Agile for Startups vs. Enterprises
Agile in a 500-person enterprise means 3-hour sprint planning meetings, release train engineers, and SAFe frameworks. Agile for a 3-person startup means: ship every week, learn from users, adjust. Same principles, radically different execution.
The Minimal Viable Agile Process
For startups (2–8 people), keep it simple:
- 1-week sprints (2 weeks maximum — longer = less feedback loops)
- Daily standup: 10 minutes, 3 questions: what did I do, what will I do, any blockers
- Sprint planning: 30 minutes, pull from backlog, commit to what you can ship this week
- Friday demo: 15 minutes, show what shipped to whole team
- Retrospective: 20 minutes every 2 weeks, one thing to keep, one to change
Writing User Stories That Work
Format: "As a [user type], I want to [action], so that [benefit]." But add: acceptance criteria (how do we know it's done?) and a definition of done checklist.

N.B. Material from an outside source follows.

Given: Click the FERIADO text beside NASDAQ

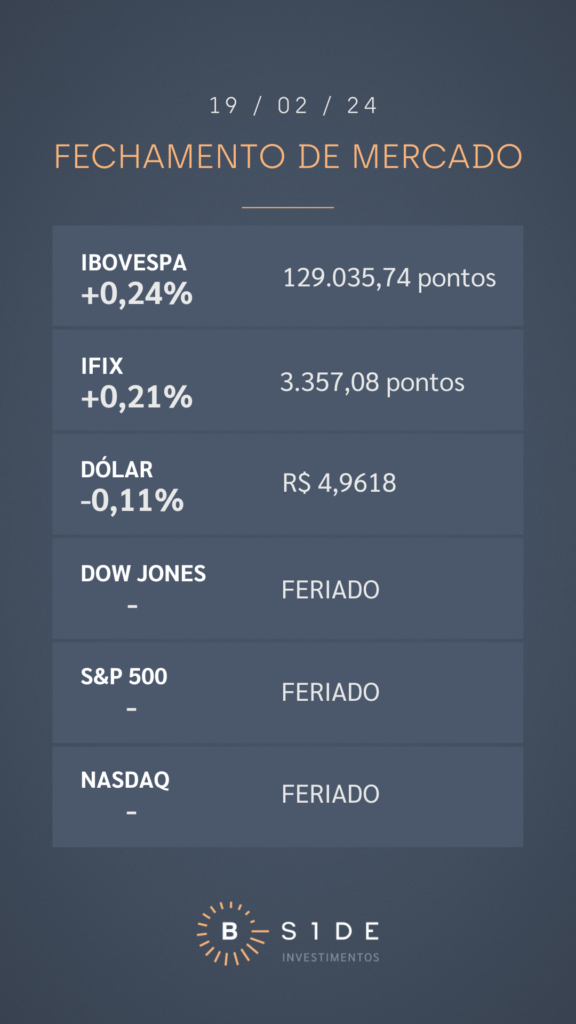Looking at the screenshot, I should (330, 795).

Bad story: "Improve the dashboard." Good story: "As a paying customer, I want to see my AI usage this month vs. my plan limit, so I know when to upgrade before hitting the cap."
Backlog Prioritization
Use ICE scoring: Impact (1–10) × Confidence (1–10) × Ease (1–10). Run your backlog through this every sprint planning. The highest ICE score items go into the next sprint. This removes politics and gut-feeling prioritization.
When to Break Agile Rules
When you need to: ship a major architectural change, respond to a critical bug, chase a time-sensitive market opportunity. Agile is a tool, not a religion. Break the rules intentionally, then return to the process.